> _CHALLENGE_:
Could you copy out the items below word for word, all of them?

## begin

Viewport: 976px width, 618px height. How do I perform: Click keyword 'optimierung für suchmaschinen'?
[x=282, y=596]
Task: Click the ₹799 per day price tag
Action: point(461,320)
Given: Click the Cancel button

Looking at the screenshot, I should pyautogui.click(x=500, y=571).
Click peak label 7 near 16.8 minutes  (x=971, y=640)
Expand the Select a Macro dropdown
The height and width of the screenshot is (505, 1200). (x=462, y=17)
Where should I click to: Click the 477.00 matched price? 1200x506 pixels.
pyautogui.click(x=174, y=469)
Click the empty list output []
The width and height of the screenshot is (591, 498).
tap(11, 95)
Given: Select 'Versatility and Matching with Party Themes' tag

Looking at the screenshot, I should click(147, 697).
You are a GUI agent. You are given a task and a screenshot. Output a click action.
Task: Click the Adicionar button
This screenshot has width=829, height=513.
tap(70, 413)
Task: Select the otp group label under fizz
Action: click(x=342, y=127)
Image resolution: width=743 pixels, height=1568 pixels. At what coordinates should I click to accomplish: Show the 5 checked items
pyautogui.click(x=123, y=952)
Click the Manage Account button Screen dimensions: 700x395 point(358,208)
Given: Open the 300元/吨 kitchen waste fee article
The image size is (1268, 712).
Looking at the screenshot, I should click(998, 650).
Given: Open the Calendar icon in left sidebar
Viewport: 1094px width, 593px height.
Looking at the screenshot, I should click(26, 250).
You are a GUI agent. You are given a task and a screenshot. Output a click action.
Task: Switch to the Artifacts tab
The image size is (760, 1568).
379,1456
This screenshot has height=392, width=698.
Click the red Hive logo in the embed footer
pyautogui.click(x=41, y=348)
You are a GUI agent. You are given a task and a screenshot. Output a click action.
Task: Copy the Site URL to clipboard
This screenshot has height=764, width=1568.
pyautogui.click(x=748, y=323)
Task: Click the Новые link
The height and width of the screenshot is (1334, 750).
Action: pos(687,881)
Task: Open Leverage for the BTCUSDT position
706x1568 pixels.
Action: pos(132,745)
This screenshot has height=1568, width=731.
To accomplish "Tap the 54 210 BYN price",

## end

> _SOLUTION TO THE PROBLEM_:
Viewport: 976px width, 618px height. How do I perform: Click keyword 'optimierung für suchmaschinen'?
[x=282, y=596]
Task: Click the ₹799 per day price tag
Action: point(461,320)
Given: Click the Cancel button

Looking at the screenshot, I should pyautogui.click(x=500, y=571).
Click peak label 7 near 16.8 minutes  (x=971, y=640)
Expand the Select a Macro dropdown
The height and width of the screenshot is (505, 1200). (x=462, y=17)
Where should I click to: Click the 477.00 matched price? 1200x506 pixels.
pyautogui.click(x=174, y=469)
Click the empty list output []
The width and height of the screenshot is (591, 498).
tap(11, 95)
Given: Select 'Versatility and Matching with Party Themes' tag

Looking at the screenshot, I should click(147, 697).
You are a GUI agent. You are given a task and a screenshot. Output a click action.
Task: Click the Adicionar button
This screenshot has width=829, height=513.
tap(70, 413)
Task: Select the otp group label under fizz
Action: click(x=342, y=127)
Image resolution: width=743 pixels, height=1568 pixels. At what coordinates should I click to accomplish: Show the 5 checked items
pyautogui.click(x=123, y=952)
Click the Manage Account button Screen dimensions: 700x395 point(358,208)
Given: Open the 300元/吨 kitchen waste fee article
The image size is (1268, 712).
Looking at the screenshot, I should click(998, 650).
Given: Open the Calendar icon in left sidebar
Viewport: 1094px width, 593px height.
Looking at the screenshot, I should click(26, 250).
You are a GUI agent. You are given a task and a screenshot. Output a click action.
Task: Switch to the Artifacts tab
The image size is (760, 1568).
379,1456
This screenshot has height=392, width=698.
Click the red Hive logo in the embed footer
pyautogui.click(x=41, y=348)
You are a GUI agent. You are given a task and a screenshot. Output a click action.
Task: Copy the Site URL to clipboard
This screenshot has height=764, width=1568.
pyautogui.click(x=748, y=323)
Task: Click the Новые link
The height and width of the screenshot is (1334, 750).
Action: pos(687,881)
Task: Open Leverage for the BTCUSDT position
706x1568 pixels.
Action: pos(132,745)
This screenshot has height=1568, width=731.
To accomplish "Tap the 54 210 BYN price",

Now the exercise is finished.